Ik heb al vroeg een
afspraak op kantoor. Helaas is het druk op de weg. Ik heb niet het idee dat dit
een productieve dag wordt. Een collega vraagt aan mij hoe het met me gaat. Ik
wil mensen niet altijd belasten met mijn problemen. Daarom houd ik mijn
gevoelens vaak voor mezelf. Vandaag heb ik daar geen trek in: ik zit niet goed
in mijn vel. Iedereen mag het weten. Morgen is Guusjes sterfdag.
Als ik thuiskom, zitten
Yvonne en de kinderen aan tafel. Halverwege het avondeten. Ik schuif snel aan.
Het is gezellig. Ik spreek de hoop uit dat het morgen minder hard regent dan
vandaag. Liever een zonnetje. Yvonne wijst op het kastje achter mijn stoel. Als
ik me omdraai, zie ik een stapeltje kaarten. Lieve mensen die met ons meeleven.
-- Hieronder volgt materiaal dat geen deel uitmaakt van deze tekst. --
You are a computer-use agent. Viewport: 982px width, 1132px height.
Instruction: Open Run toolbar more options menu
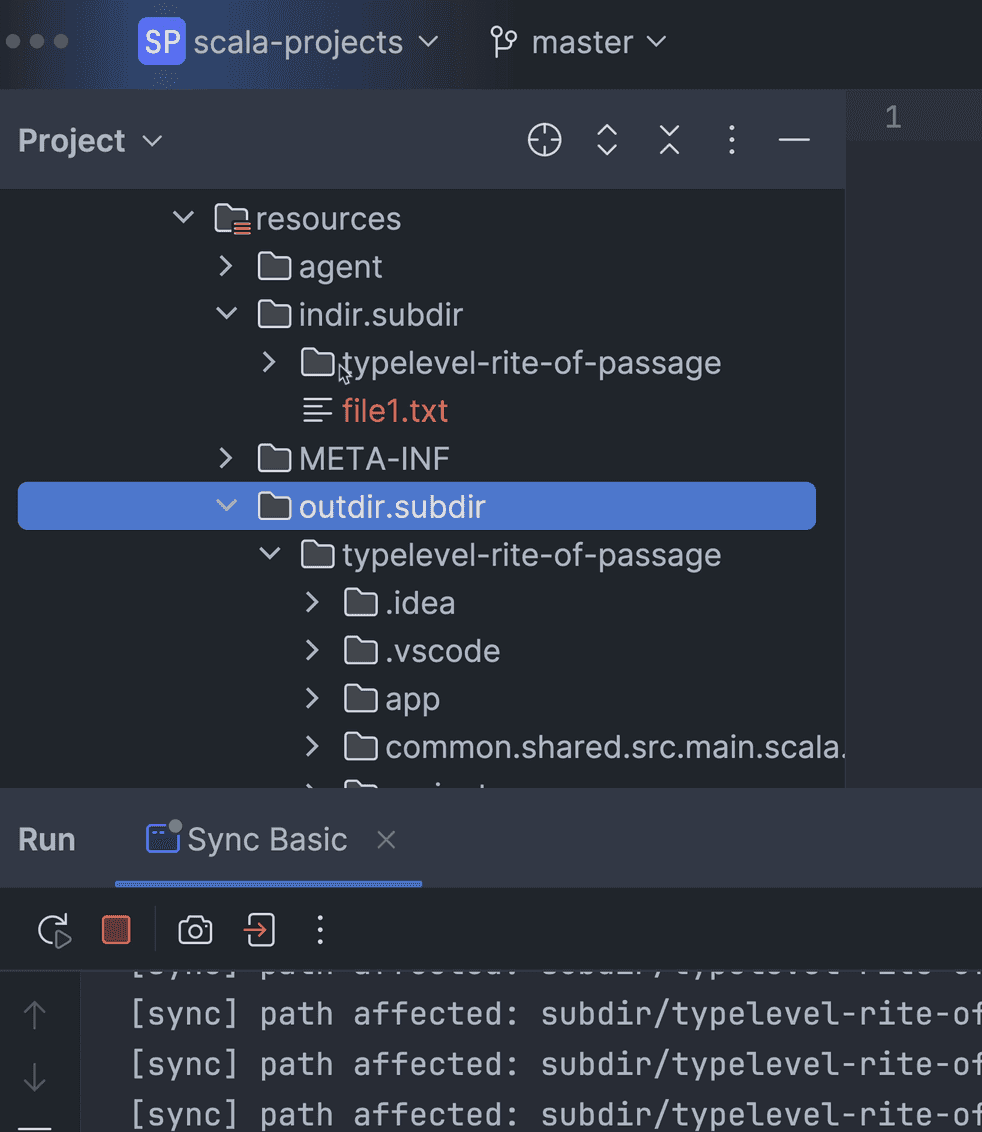coord(320,931)
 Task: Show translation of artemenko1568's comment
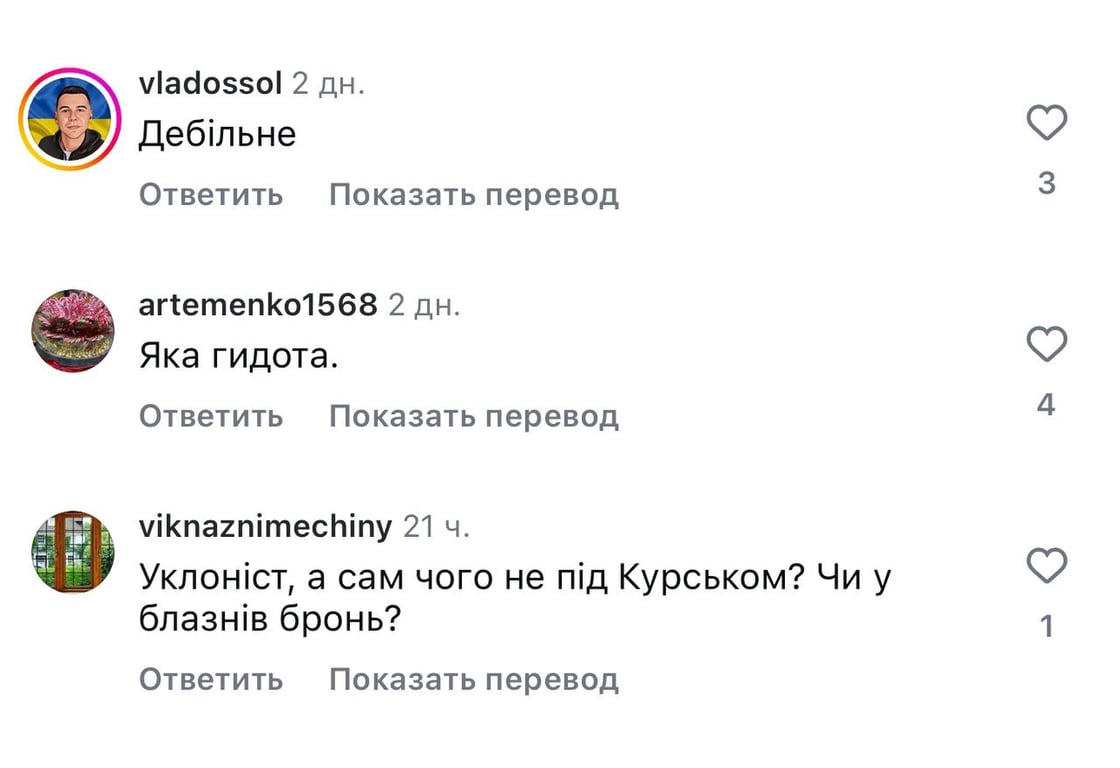(x=476, y=416)
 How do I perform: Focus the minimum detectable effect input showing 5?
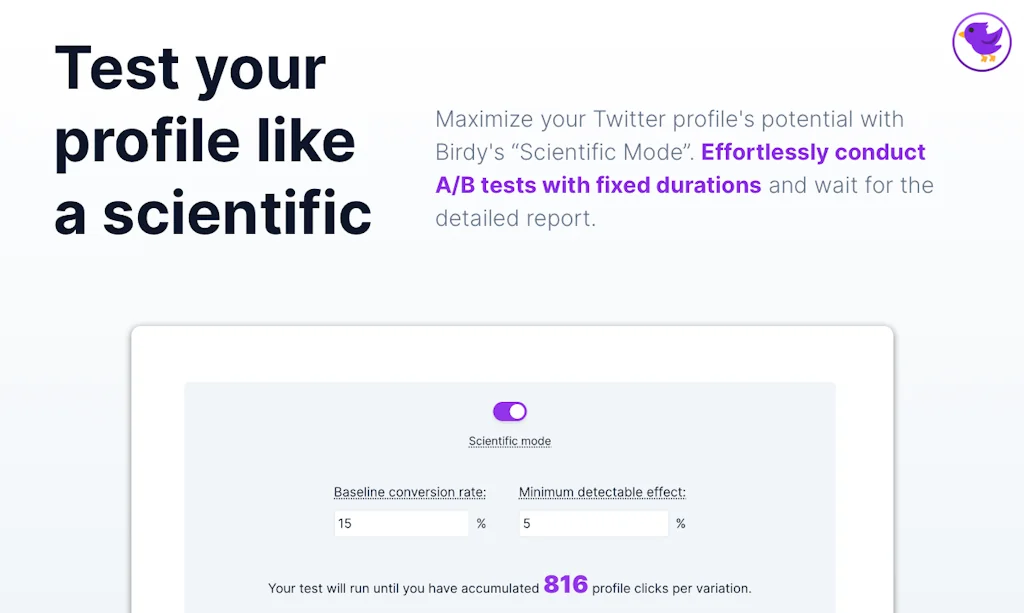[592, 523]
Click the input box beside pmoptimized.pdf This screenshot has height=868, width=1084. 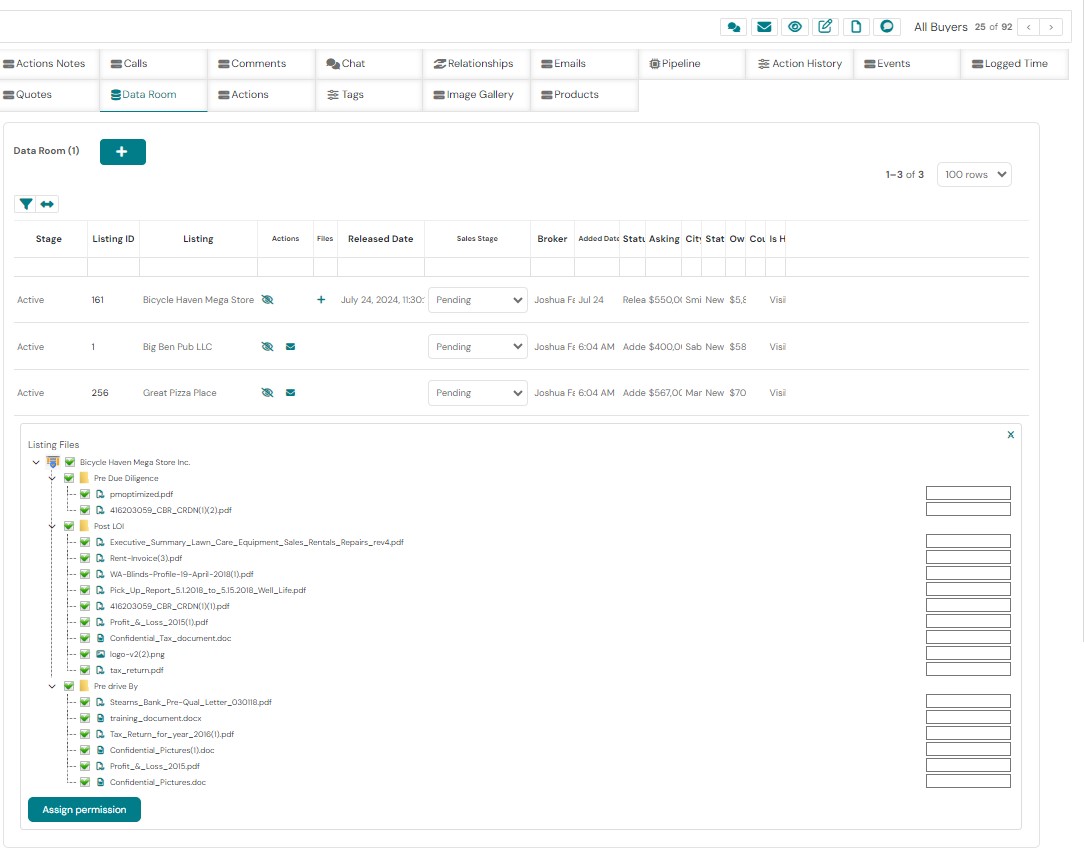pyautogui.click(x=967, y=494)
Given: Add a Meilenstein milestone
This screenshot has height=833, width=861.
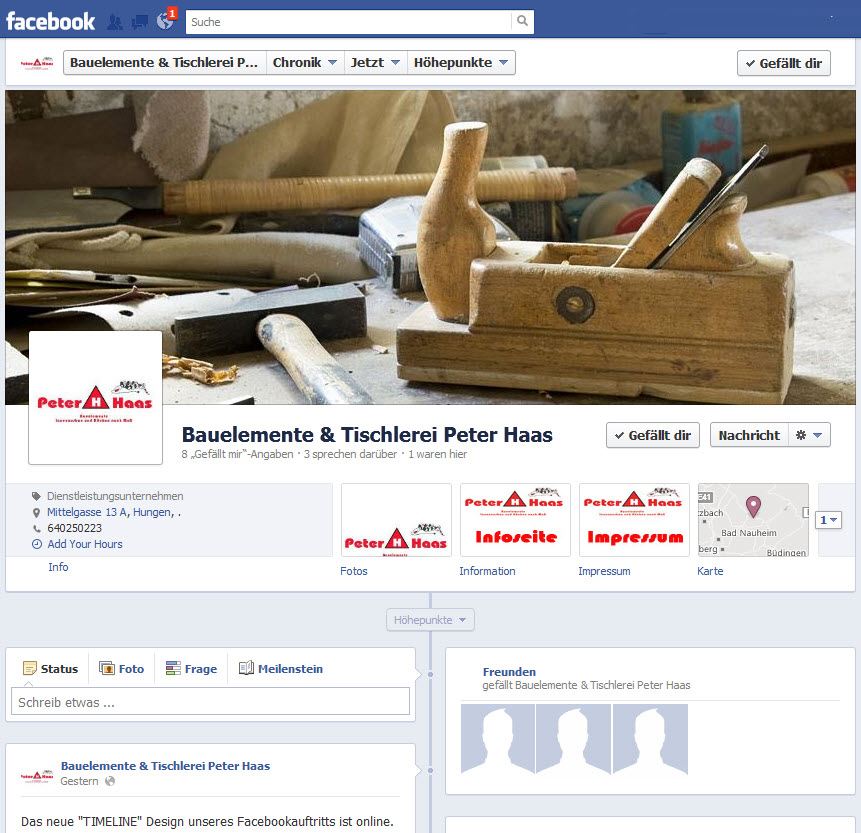Looking at the screenshot, I should 280,669.
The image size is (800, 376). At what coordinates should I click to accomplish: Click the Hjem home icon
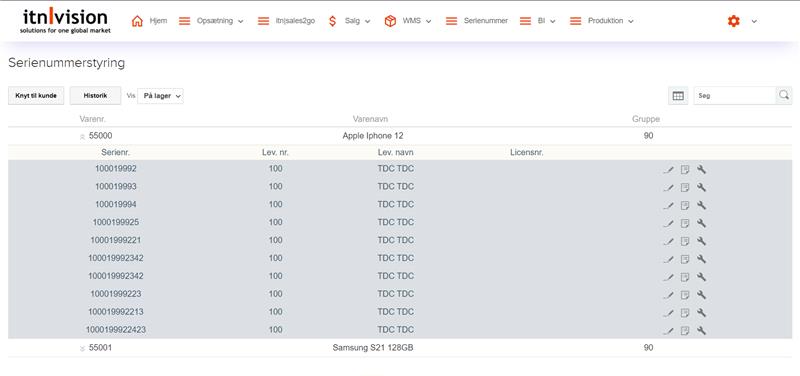[137, 21]
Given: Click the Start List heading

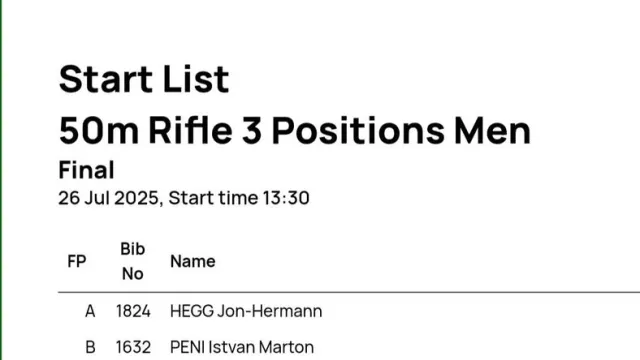Looking at the screenshot, I should coord(144,79).
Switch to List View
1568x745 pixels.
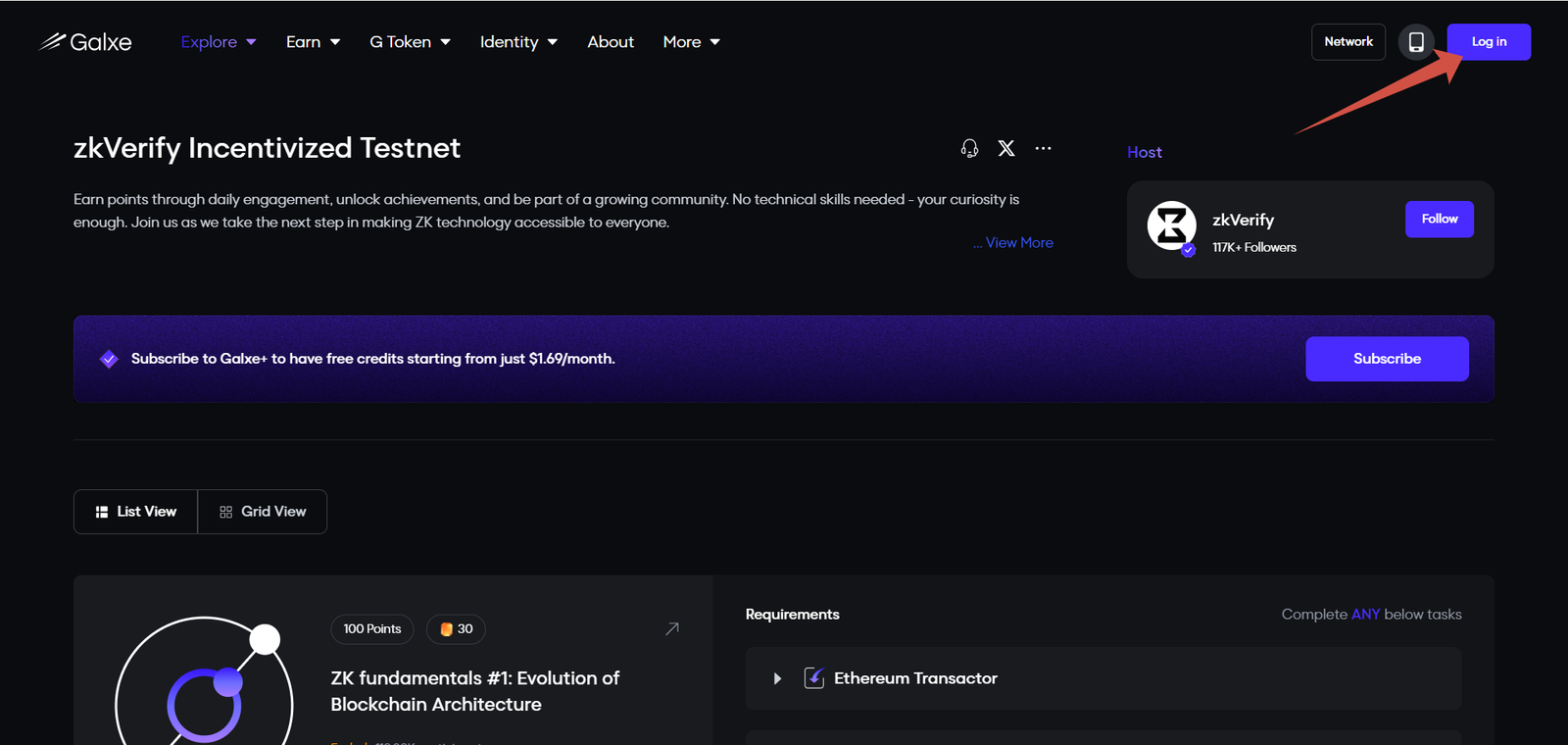click(x=135, y=512)
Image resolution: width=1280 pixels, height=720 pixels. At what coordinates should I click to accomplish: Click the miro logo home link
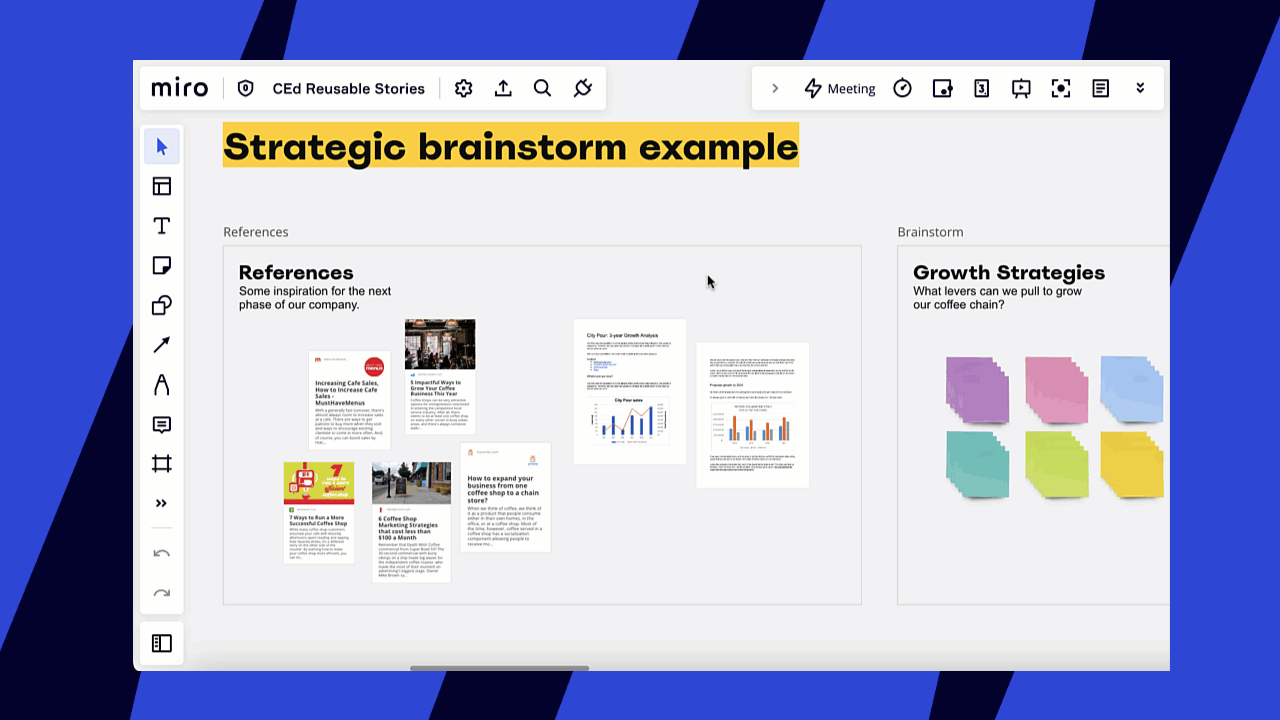pos(180,89)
Ik ga de hond uitlaten. Er
staat een harde frisse wind. Ik vind het vaak prettig om alleen te lopen. Dan denk
ik na over de toekomst. Of kijk ik terug op mijn werkdag. Vandaag geen van
beide. In gedachten ben ik bij Guusje. Ik weet nog precies wat ik vorig jaar deed op deze dag. Daar heb ik geen dagboek voor nodig. De beelden van het kamertje in het
ziekenhuis. Het blauwe t-shirt. Het ‘snorretje’ voor zuurstof. Beide armen
verbonden voor infuus. In de tuinstoel. Vriendinnen op bezoek. Daarna in bed.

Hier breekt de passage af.